Update the records below by replacing "agent" with "assistant" and keeping everything else the same. Leave the pictures out of your answer.

■ DATA ROWS:
+++++

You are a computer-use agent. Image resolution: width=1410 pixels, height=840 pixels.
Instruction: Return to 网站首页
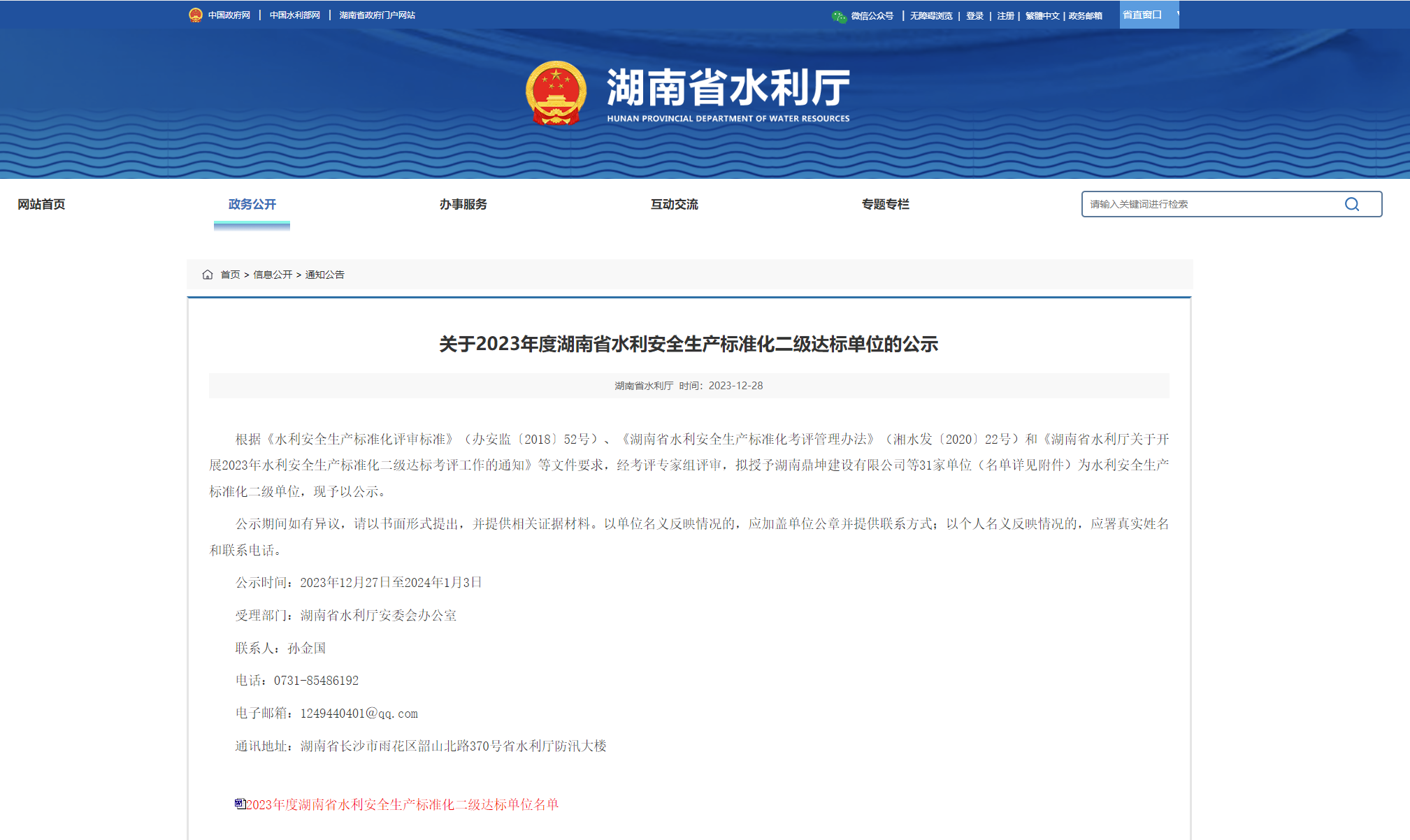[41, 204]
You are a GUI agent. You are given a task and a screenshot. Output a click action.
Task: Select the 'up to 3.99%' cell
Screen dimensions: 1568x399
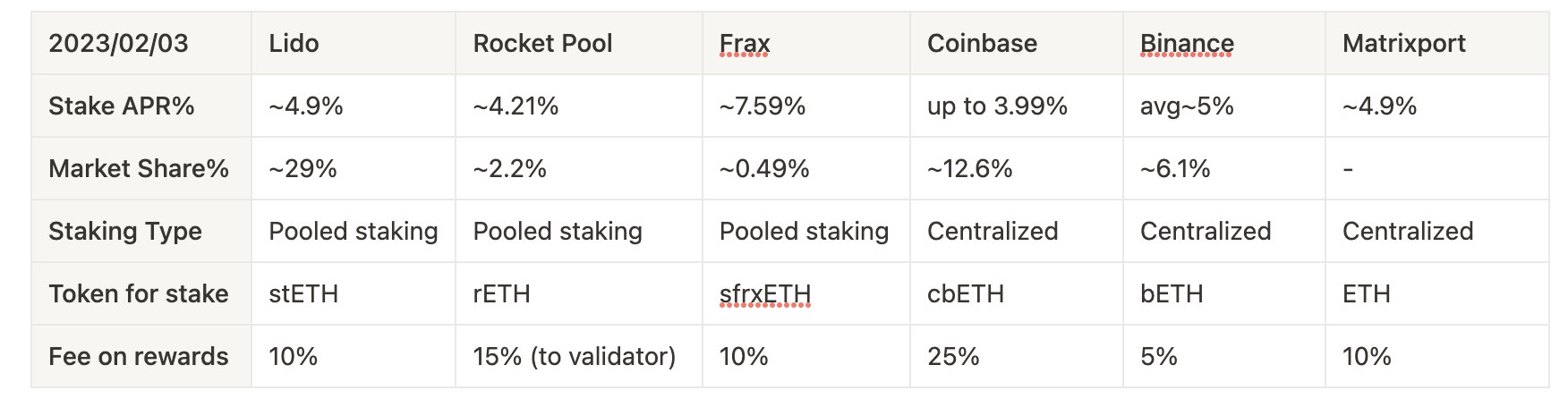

+++++

■ TASK ANSWER:
You are a computer-use assistant. Image resolution: width=1410 pixels, height=840 pixels.
Instruction: Return to 网站首页
[41, 204]
You are a GUI assistant. You are given a task and a screenshot. Output a click action.
Task: Select the 'up to 3.99%' cell
Screen dimensions: 1568x399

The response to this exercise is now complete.